C’est également en raison de ce style de jeu qu’il reçoit peu de ballons. Ses tirs ont ainsi souvent pour origine une percée de sa part au milieu de terrain, Périlleux profitant d’espaces au milieu adverse dans lesquels il s’engouffre. Périlleux n’est alors pas un joueur dont le rôle offensif consiste à faire des appels mais, au contraire, à répondre aux appels de ses coéquipiers afin que le jeu se projette rapidement vers l’avant. Il avait plus généralement pour rôle de créer le déséquilibre dans la défense adverse. Ainsi, une fois le premier rideau adverse franchi, les qualités de Périlleux placent ses adversaires face à une douloureuse alternative : soit monter sur lui pour empêcher sa lourde frappe au risque de libérer des espaces pour les autres Lillois (et, au passage, de se manger un missile dans la cuisse), soit maintenir leur marquage sur les attaquants lillois et risquer que le milieu défensif fasse usage de sa puissance de tir.
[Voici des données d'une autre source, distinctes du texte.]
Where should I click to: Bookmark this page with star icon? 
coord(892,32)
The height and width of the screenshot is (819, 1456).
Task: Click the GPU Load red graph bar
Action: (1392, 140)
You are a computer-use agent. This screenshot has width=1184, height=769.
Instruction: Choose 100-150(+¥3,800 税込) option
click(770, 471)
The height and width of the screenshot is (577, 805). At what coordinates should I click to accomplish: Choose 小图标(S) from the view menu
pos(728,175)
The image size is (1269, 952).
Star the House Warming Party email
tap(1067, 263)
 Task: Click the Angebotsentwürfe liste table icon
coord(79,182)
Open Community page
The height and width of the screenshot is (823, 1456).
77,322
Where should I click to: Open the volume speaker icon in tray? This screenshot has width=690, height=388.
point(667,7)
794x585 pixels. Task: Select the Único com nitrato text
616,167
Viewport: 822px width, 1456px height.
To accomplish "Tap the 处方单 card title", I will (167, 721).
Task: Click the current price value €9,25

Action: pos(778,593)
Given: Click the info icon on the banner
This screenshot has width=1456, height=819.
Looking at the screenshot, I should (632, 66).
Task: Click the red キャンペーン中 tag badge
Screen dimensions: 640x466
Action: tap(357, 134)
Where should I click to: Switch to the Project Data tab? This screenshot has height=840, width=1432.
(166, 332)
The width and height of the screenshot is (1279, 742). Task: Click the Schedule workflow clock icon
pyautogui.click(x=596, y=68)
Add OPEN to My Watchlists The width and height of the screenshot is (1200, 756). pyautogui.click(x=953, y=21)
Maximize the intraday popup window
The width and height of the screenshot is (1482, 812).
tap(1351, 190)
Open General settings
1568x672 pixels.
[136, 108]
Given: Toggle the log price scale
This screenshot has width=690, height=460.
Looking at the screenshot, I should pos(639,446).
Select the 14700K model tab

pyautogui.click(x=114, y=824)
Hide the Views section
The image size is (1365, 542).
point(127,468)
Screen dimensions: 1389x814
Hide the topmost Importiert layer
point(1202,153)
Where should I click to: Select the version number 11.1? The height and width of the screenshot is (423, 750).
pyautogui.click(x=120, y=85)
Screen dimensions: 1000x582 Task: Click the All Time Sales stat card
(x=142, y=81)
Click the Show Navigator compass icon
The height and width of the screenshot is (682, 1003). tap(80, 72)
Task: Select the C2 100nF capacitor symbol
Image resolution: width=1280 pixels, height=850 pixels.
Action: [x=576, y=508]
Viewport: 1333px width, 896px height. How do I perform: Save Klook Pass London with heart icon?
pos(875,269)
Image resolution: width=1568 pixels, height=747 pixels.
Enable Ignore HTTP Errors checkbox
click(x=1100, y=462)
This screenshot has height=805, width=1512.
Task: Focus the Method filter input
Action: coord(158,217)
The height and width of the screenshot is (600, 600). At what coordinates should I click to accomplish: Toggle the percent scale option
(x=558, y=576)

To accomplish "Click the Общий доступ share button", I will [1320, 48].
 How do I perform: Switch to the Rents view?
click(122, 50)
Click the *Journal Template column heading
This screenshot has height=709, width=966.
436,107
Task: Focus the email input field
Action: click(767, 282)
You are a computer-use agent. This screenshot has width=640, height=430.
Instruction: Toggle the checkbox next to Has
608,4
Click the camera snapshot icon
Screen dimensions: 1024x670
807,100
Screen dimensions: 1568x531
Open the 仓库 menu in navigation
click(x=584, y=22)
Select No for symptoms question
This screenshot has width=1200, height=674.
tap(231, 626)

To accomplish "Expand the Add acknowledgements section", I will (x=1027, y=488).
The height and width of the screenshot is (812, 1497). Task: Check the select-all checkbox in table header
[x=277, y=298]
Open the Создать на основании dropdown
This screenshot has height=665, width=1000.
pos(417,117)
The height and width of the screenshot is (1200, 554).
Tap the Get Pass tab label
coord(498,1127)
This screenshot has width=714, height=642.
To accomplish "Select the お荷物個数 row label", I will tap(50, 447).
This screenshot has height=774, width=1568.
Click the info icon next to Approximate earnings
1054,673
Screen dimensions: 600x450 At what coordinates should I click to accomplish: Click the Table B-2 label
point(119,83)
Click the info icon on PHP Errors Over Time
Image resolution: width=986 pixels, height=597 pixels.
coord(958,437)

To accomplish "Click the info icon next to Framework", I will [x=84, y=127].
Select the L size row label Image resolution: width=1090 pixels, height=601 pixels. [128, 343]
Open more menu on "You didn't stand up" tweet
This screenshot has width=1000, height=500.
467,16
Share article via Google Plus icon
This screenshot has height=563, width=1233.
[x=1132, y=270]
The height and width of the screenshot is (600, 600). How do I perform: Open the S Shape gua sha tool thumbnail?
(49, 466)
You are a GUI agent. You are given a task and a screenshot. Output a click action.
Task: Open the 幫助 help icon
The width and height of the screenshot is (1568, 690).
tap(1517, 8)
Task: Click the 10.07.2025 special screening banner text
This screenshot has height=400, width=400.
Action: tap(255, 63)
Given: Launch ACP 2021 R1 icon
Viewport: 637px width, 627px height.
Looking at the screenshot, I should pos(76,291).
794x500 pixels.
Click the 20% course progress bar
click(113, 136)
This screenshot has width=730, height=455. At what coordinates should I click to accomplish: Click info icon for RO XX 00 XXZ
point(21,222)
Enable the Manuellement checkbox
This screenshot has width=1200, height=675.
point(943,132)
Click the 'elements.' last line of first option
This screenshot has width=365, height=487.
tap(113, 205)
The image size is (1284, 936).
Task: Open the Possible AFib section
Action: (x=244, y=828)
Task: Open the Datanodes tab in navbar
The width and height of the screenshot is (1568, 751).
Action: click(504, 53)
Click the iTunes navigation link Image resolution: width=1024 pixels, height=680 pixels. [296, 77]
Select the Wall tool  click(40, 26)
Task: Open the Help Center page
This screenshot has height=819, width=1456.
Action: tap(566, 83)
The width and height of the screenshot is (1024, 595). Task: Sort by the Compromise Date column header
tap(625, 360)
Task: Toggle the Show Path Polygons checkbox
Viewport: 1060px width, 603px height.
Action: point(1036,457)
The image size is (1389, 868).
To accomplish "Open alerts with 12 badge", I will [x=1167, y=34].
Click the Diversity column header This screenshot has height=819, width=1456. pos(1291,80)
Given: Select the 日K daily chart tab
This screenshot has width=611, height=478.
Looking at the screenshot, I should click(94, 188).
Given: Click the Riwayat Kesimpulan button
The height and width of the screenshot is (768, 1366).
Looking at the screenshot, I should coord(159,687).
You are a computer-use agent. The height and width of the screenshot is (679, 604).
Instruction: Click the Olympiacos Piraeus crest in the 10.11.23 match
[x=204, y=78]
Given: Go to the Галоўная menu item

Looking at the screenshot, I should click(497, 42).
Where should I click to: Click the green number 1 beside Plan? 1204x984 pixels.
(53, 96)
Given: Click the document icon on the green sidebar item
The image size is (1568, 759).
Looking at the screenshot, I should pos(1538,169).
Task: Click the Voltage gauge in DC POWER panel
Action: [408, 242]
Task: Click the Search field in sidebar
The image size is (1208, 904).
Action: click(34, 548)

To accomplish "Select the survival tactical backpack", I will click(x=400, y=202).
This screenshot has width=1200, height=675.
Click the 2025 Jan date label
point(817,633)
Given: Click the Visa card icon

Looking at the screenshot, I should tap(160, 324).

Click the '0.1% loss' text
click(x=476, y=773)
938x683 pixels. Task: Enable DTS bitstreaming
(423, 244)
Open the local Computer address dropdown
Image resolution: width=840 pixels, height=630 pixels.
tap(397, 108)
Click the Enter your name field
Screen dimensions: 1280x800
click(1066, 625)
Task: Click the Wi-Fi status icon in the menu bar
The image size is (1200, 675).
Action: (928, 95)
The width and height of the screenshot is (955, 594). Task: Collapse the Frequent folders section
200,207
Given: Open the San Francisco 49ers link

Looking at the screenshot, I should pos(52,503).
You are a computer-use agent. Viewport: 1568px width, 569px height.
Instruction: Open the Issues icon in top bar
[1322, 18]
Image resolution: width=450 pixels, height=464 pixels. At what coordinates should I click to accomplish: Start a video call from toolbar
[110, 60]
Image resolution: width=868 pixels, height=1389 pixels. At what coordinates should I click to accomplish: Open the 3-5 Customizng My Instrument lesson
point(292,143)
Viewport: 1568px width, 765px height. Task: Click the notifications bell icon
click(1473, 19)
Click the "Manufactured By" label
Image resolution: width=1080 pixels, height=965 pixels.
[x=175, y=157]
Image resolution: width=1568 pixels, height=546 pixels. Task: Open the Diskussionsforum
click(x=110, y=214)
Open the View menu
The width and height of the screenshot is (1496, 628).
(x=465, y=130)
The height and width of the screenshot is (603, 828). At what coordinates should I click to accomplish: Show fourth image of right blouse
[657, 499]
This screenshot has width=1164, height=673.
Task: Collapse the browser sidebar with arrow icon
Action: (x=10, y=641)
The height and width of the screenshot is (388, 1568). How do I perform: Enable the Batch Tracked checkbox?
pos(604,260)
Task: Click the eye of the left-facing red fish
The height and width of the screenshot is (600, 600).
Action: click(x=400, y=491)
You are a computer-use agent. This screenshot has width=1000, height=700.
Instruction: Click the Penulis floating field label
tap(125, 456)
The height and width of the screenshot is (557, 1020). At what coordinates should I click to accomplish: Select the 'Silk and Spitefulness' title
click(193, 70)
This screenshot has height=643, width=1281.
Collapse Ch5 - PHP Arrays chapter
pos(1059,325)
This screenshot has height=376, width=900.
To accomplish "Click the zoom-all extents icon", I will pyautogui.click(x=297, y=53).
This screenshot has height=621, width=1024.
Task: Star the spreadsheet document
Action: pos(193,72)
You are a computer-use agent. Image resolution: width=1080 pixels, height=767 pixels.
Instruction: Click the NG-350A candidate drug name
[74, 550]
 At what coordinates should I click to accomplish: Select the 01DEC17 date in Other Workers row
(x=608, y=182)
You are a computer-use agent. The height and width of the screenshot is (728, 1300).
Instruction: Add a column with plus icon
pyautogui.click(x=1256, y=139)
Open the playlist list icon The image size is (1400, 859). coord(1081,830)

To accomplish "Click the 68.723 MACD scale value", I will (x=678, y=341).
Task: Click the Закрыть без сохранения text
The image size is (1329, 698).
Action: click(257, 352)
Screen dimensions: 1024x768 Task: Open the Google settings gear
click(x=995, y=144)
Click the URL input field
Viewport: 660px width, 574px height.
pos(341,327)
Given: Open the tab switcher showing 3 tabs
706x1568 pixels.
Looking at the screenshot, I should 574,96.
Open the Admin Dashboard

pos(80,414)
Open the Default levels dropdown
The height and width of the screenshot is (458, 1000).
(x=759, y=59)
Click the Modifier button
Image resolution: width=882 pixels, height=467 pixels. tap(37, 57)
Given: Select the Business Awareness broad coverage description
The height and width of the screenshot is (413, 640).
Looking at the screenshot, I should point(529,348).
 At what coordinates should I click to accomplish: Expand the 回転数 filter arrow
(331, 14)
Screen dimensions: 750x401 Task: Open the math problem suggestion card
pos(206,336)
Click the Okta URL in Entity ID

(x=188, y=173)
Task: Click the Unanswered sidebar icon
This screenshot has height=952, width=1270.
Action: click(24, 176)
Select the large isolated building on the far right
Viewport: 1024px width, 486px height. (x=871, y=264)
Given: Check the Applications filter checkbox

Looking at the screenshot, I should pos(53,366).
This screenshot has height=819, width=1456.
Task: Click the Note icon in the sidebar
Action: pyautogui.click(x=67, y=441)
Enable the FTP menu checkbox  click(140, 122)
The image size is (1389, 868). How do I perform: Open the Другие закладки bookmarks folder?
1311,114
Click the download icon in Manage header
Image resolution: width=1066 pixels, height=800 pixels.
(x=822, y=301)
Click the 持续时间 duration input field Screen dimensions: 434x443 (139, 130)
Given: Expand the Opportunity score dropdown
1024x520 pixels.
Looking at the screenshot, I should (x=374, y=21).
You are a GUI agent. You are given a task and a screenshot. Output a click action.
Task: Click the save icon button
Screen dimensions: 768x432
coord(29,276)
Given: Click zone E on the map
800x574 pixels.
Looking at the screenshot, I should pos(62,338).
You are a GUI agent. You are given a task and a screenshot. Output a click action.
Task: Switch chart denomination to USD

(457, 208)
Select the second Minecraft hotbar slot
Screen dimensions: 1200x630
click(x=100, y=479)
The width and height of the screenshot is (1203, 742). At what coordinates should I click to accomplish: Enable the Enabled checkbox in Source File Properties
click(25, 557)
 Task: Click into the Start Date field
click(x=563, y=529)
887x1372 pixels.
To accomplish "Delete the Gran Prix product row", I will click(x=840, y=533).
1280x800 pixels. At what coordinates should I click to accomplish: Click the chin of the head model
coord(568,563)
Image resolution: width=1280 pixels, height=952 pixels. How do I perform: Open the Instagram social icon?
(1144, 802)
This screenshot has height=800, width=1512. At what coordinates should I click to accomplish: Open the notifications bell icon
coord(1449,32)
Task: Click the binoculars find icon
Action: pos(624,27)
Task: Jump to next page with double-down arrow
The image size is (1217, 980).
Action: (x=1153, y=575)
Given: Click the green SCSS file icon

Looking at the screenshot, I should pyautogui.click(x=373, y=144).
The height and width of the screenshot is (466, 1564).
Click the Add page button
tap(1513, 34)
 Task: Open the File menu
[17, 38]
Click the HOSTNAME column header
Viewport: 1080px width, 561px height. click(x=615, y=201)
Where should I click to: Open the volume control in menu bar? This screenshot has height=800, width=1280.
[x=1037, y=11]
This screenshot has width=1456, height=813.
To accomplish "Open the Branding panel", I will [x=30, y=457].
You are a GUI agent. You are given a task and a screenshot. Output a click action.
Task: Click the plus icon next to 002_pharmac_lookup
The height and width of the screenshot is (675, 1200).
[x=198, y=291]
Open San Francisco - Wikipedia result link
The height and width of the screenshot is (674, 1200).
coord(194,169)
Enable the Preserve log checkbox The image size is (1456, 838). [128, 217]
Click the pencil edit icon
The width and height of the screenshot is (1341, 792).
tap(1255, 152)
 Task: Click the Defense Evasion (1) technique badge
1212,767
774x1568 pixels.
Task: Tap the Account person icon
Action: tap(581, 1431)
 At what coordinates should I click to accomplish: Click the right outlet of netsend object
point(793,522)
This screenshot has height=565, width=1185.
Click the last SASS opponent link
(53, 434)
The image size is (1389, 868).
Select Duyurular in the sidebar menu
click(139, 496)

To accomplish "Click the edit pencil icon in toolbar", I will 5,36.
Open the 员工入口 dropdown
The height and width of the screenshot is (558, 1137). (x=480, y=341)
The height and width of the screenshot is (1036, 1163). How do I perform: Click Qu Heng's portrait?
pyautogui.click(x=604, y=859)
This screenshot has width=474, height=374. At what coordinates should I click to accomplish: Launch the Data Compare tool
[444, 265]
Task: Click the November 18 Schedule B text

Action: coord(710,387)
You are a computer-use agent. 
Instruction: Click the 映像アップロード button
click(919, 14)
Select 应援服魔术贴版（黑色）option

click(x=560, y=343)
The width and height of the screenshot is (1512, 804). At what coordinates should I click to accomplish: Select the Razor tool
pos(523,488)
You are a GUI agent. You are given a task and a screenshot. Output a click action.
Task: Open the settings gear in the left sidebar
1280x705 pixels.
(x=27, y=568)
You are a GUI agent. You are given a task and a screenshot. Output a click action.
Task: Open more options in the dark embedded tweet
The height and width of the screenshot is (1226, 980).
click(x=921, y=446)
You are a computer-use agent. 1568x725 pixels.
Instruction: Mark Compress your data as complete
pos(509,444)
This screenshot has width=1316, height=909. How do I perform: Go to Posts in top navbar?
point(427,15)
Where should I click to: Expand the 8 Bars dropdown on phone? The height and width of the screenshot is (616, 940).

La « spéciale Périlleux » : Buisine récupère le ballon et me le transmet au milieu, j’enrhume mon vis-à-vis et j’envoie un long ballon à Angloma côté droit.
Angloma, le lien entre l’attaque et les milieux défensifs
Sur les actions offensives, Jocelyn Angloma reçoit d’abord les passes des joueurs défensifs. Alain Fiard, Philippe Périlleux, José Pastinelli et Dominique Thomas lui font ainsi 14 passes (pour 5 dans le sens inverse). S’il reçoit également beaucoup de passes de Philippe Desmet (6), c’est le reflet du rôle spécifique du Belge dans l’utilisation du ballon (cf. plus loin), ce qui explique qu’il transmet souvent le ballon au Guadeloupéen mais qu’il est rarement en position de le recevoir en retour (Desmet ne reçoit qu’une passe de la part d’Angloma).
C’est en revanche aux joueurs offensifs qu’il transmet le ballon. Il fait ainsi 20 de ses 31 passes au trio Mobati-Vandenbergh-Pelé et ne reçoit en retour que 10 passes de leur part. Du trio, c’est avec Vandenbergh qu’Angloma échange le plus de ballons (10 passes réalisées pour 3 ballons reçus), mais c’est avec Pelé que les échanges sont les plus équilibrés, puisqu’il fait 5 passes au Ghanéen pour 6 reçues.
Jocelyn Angloma a donc pour rôle de faire le lien entre les joueurs défensifs, dont il reçoit les passes, et les attaquants, auxquels il fournit de bons ballons.
La « spéciale Angloma » : je fais un appel, Périlleux me la transmet et je centre pour l’avant-centre qui marque.
Abédi Pelé, le chef d’orchestre
Le meneur de jeu ghanéen est celui qui occupe la position la plus centrale sur les phases offensives du LOSC. Avec 32 passes effectuées en moins de deux ans, il présente des statistiques en la matière assez proches de celles de P.Desmet et, avec 35 passes reçues, sa moyenne est très proche de celle d’E.Vandenbergh.
La force du jeu de Pelé tient en grande partie à son imprévisibilité, bien sûr objectivable à travers ses séries de dribbles ravageuses, mais également au niveau des échanges de passes avec ses collègues. Sa mobilité sur le terrain lui permettait d’aller chercher les passes de ses coéquipiers un peu partout sur la zone allant des milieux défensifs aux attaquants. Il en découle que Pelé pouvait recevoir des ballons de n’importe qui et le transmettre à n’importe qui sans que l’on parvienne à identifier des schémas dominants. Il échange ainsi dans des quantités équivalentes avec le milieu défensif Philippe Périlleux (4 passes effectuées pour 5 reçues), le milieu offensif Jocelyn Angloma (6 effectuées et 5 reçues) et les attaquants Erwin Vandenbergh (6 et 4), Gaston Mobati (5 et 4) et Patrice Sauvaget (3 et 4).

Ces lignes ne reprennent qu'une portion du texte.